YOUR INSTRUCTIONS: Print exactly the lines from the one containing "How do I perform: Open the 操作(A) menu?" through the last line of the entries below; the pictures stay out of the copy.
_ _ _
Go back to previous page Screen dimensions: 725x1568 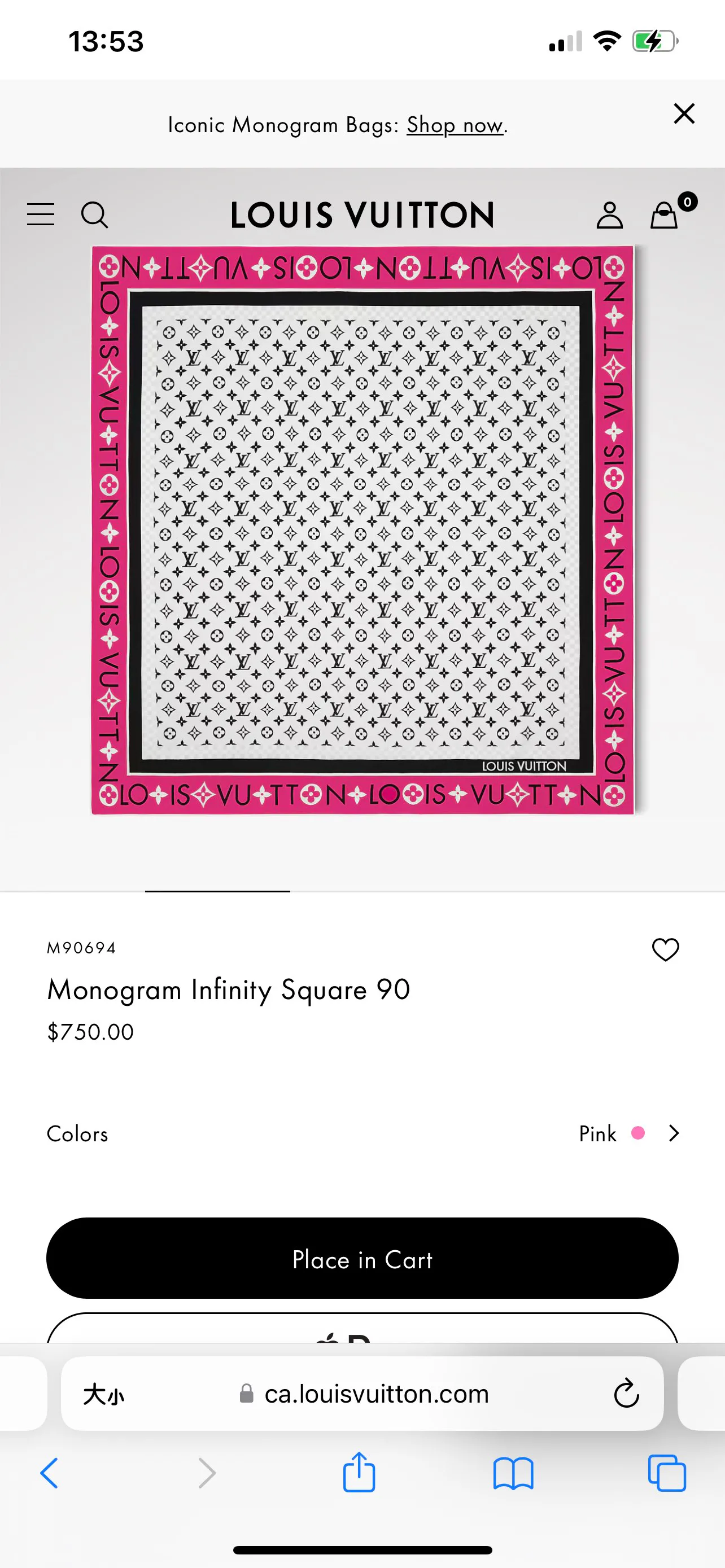click(49, 1473)
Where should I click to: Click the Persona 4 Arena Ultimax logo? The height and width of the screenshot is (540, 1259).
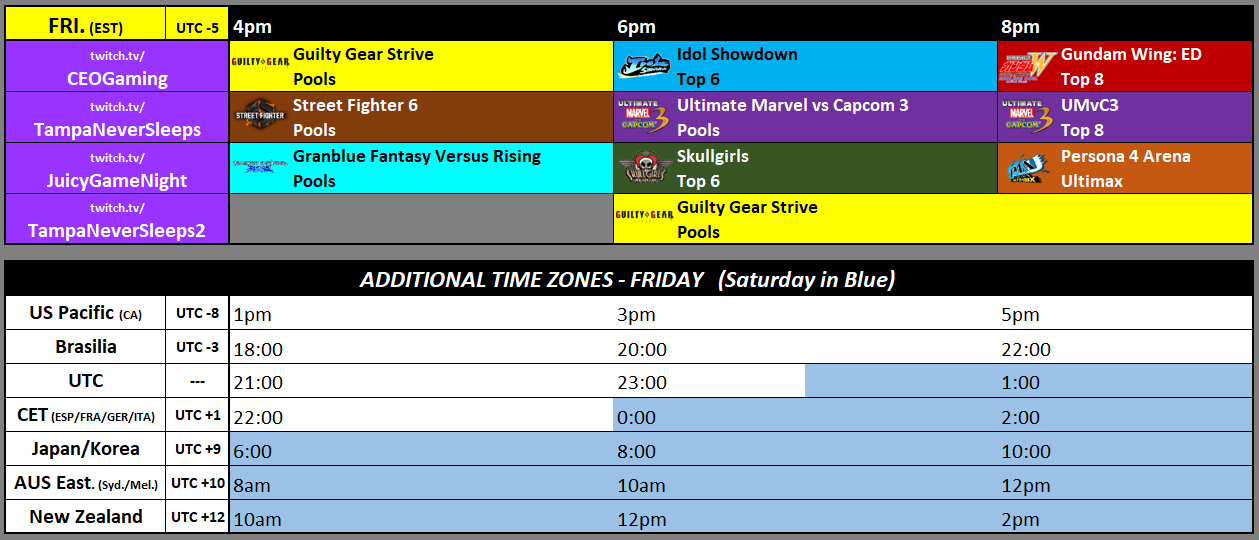click(1028, 168)
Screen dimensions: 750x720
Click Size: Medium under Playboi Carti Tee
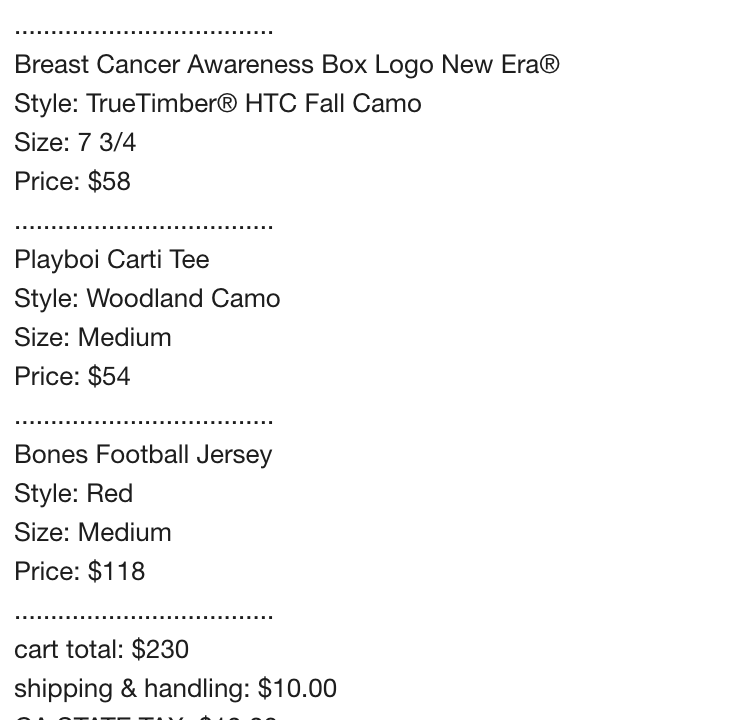click(93, 337)
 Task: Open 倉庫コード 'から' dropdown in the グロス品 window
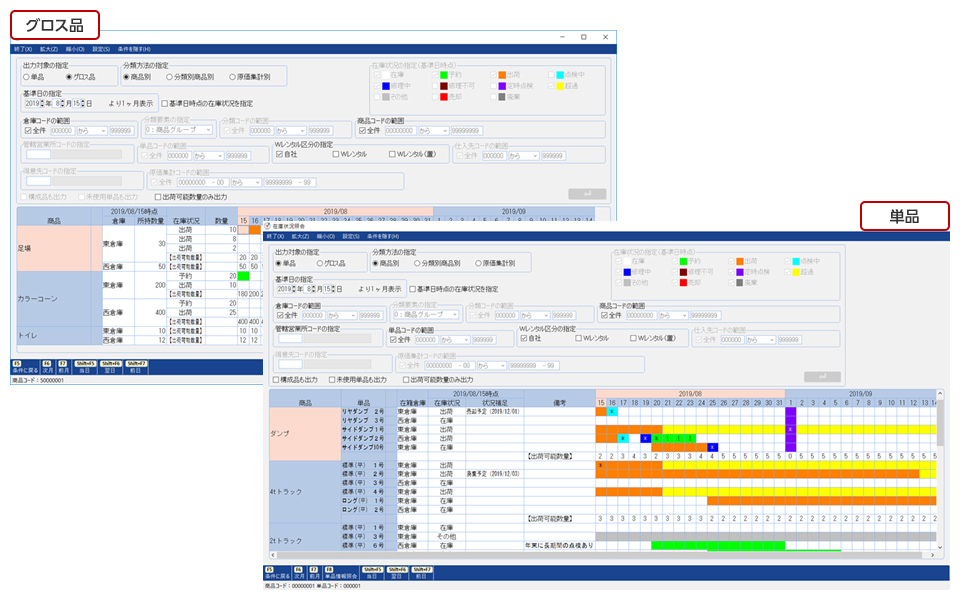coord(91,130)
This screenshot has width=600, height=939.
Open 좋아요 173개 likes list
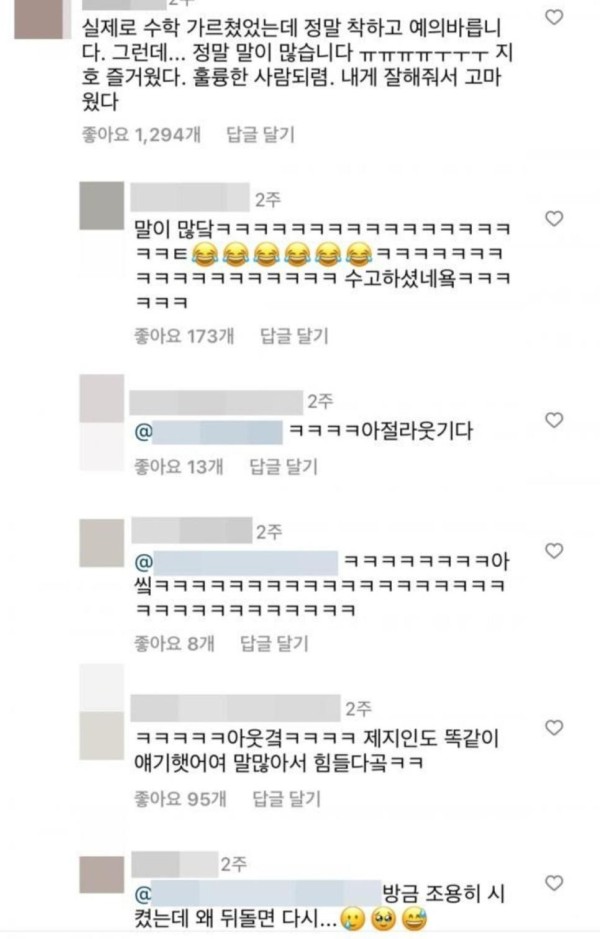[x=184, y=336]
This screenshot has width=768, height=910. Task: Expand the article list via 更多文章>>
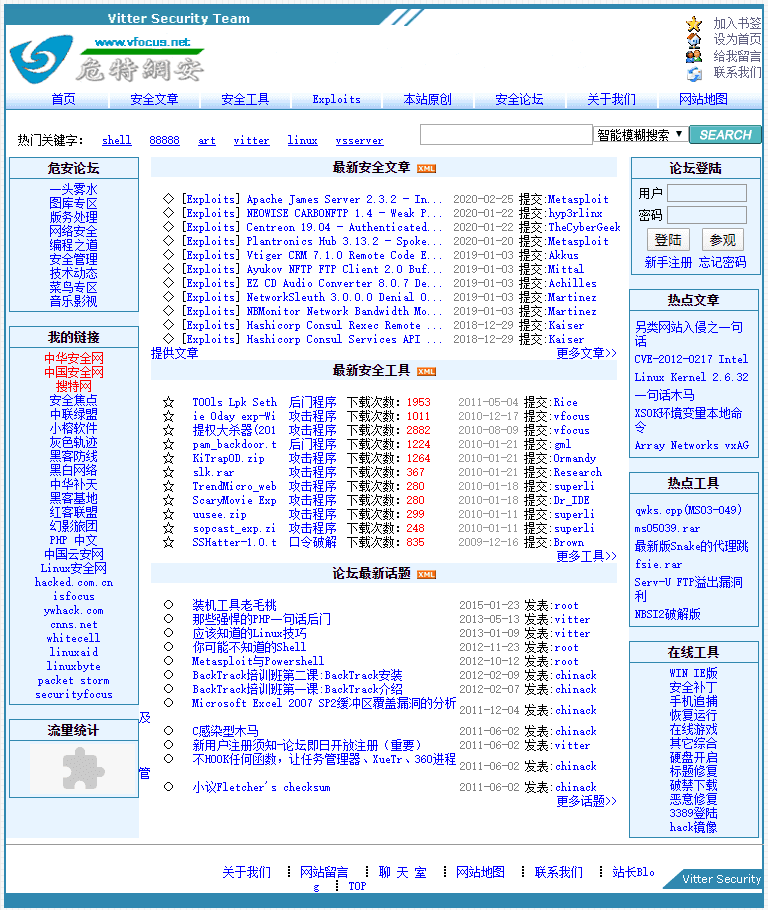[x=586, y=353]
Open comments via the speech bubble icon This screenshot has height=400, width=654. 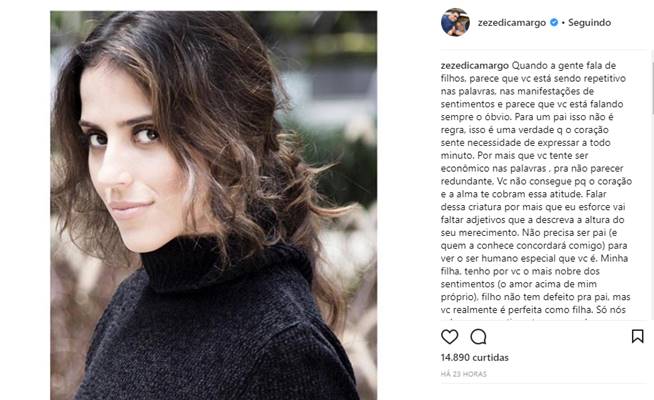(x=478, y=336)
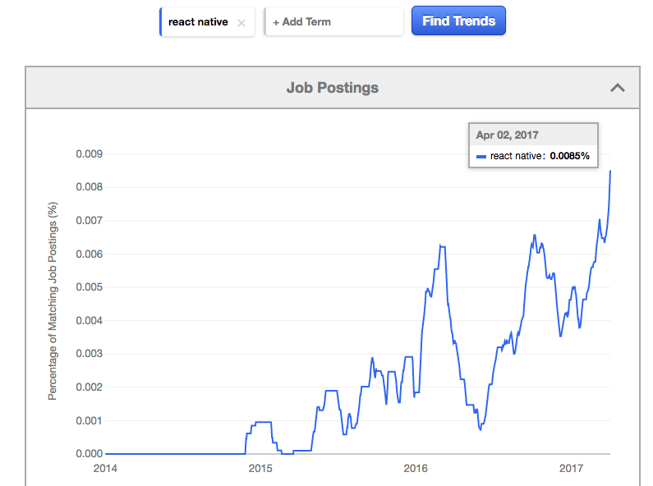The width and height of the screenshot is (653, 486).
Task: Click the 0.000 y-axis tick label
Action: tap(90, 454)
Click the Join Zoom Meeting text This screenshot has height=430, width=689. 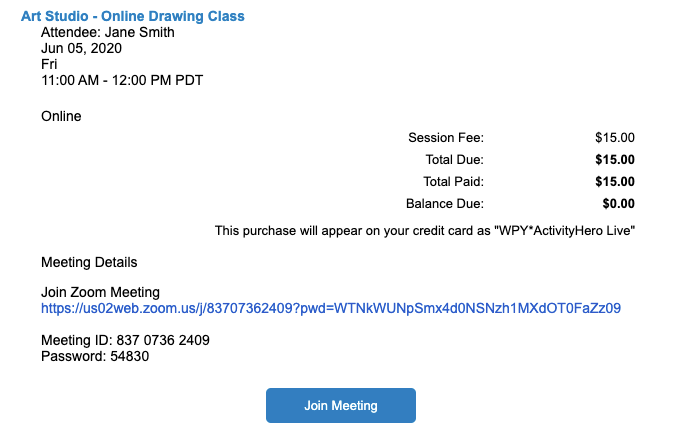(x=100, y=292)
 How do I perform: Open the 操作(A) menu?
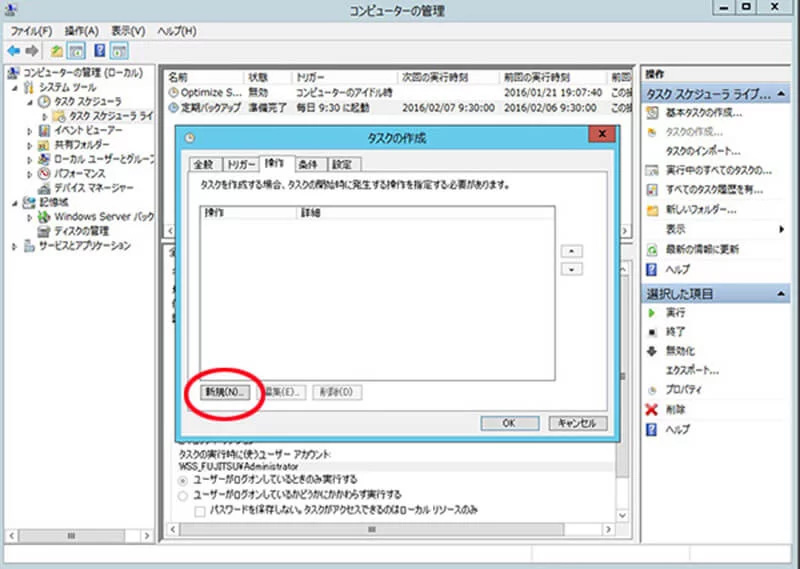(x=82, y=31)

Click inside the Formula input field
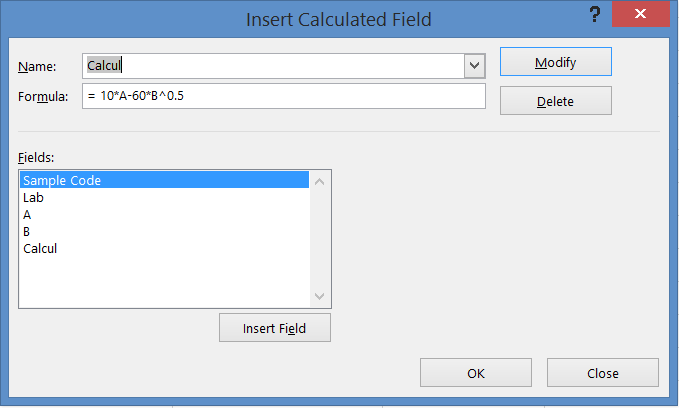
_ _ _
TASK OUTPUT:
 How do I perform: Open the 操作(A) menu?
(x=82, y=31)

Click inside the Formula input field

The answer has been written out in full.